Saved entries:
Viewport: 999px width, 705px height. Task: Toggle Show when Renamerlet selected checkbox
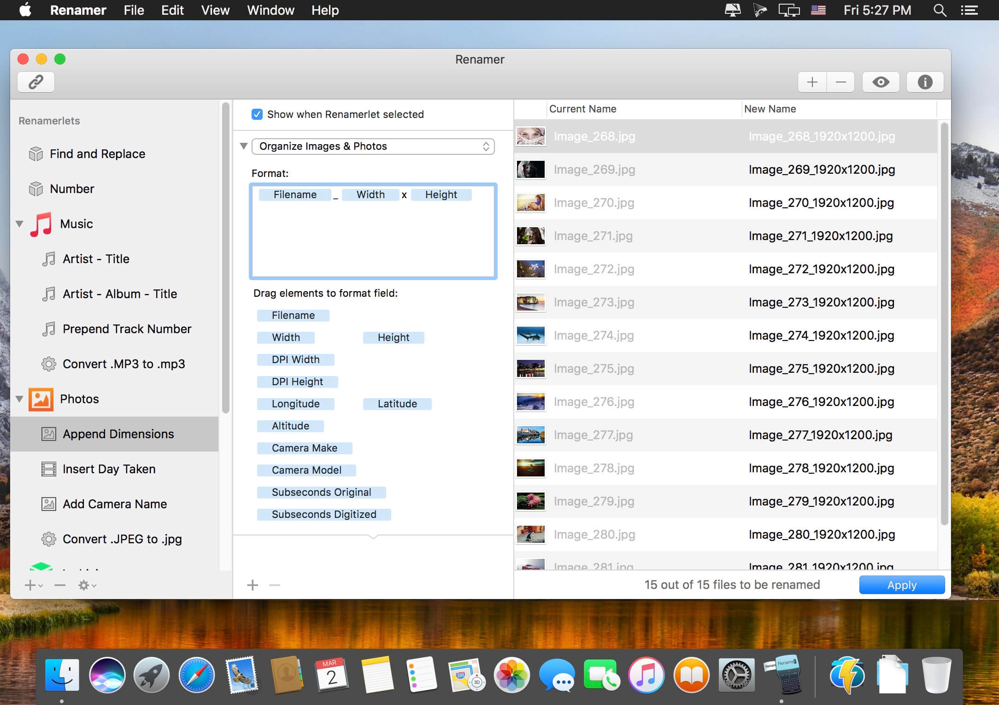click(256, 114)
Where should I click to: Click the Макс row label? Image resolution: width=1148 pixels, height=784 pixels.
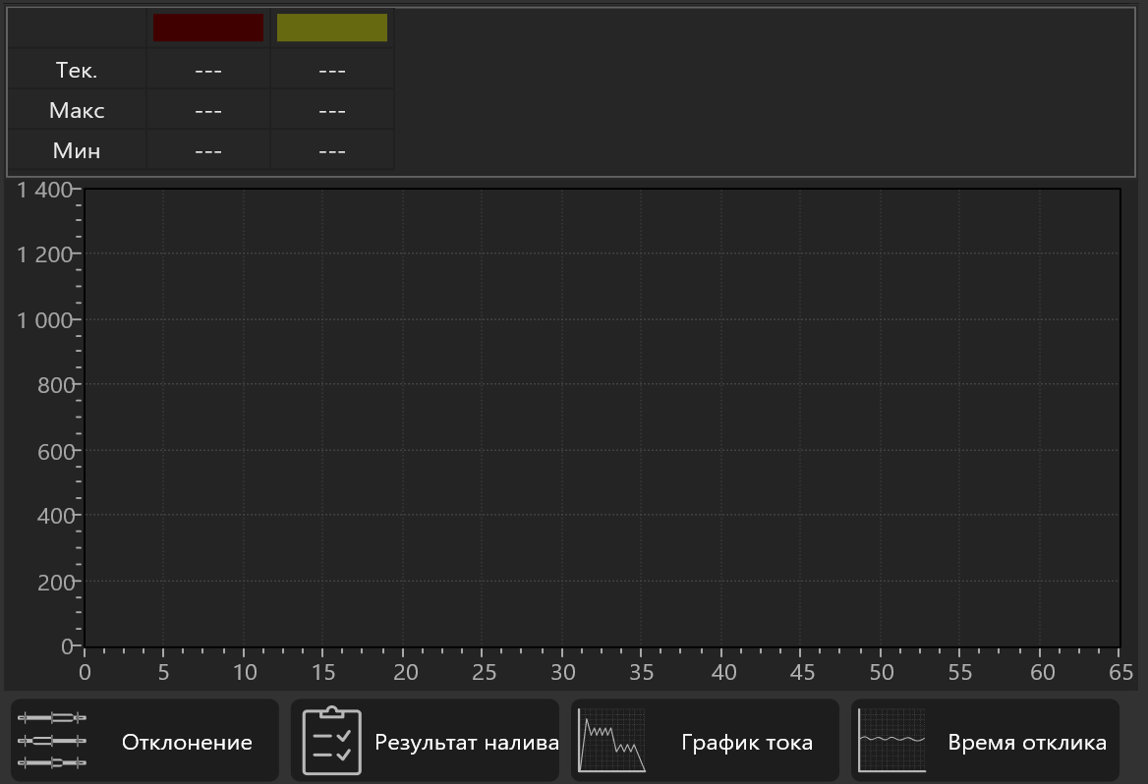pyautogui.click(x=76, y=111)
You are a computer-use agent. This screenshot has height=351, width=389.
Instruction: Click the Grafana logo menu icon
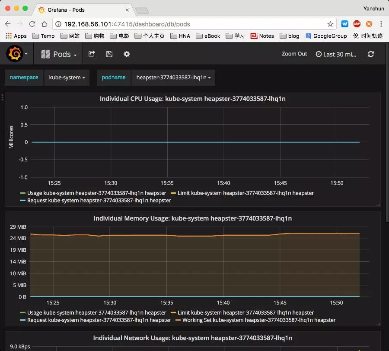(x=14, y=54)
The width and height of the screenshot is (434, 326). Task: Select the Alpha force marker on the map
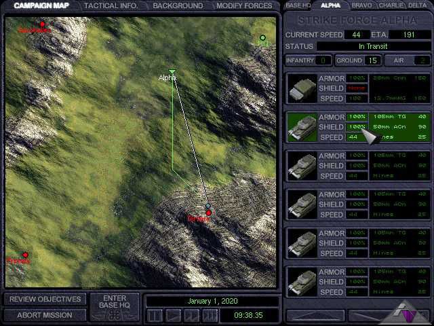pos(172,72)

---

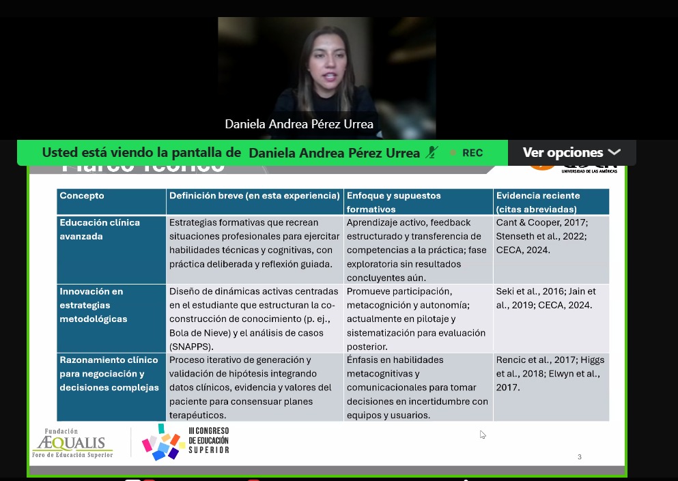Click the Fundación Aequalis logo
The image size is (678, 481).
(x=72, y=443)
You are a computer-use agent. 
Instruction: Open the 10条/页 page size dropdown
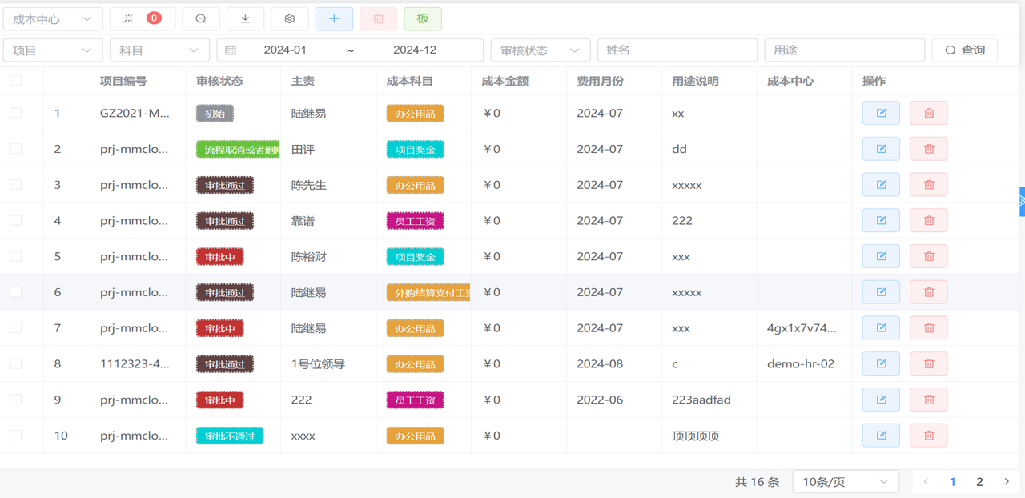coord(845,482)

--

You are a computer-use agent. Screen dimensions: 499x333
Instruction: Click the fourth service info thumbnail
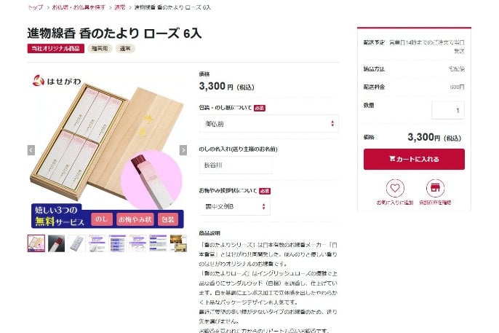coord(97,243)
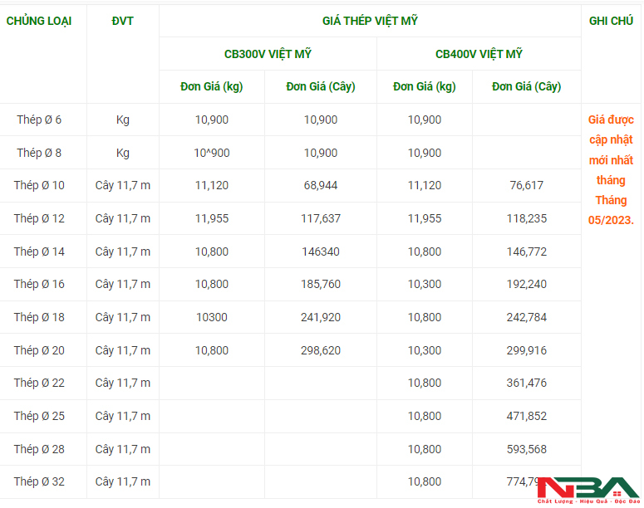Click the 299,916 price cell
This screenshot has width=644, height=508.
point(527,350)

--- TASK ---
When a line in the records above contains the word "agent", copy it.

--- ANSWER TO THIS EXERCISE ---
You are a computer-use agent. This screenshot has height=351, width=389.
You are a computer-use agent. 
You are a computer-use agent. Screen dimensions: 499x333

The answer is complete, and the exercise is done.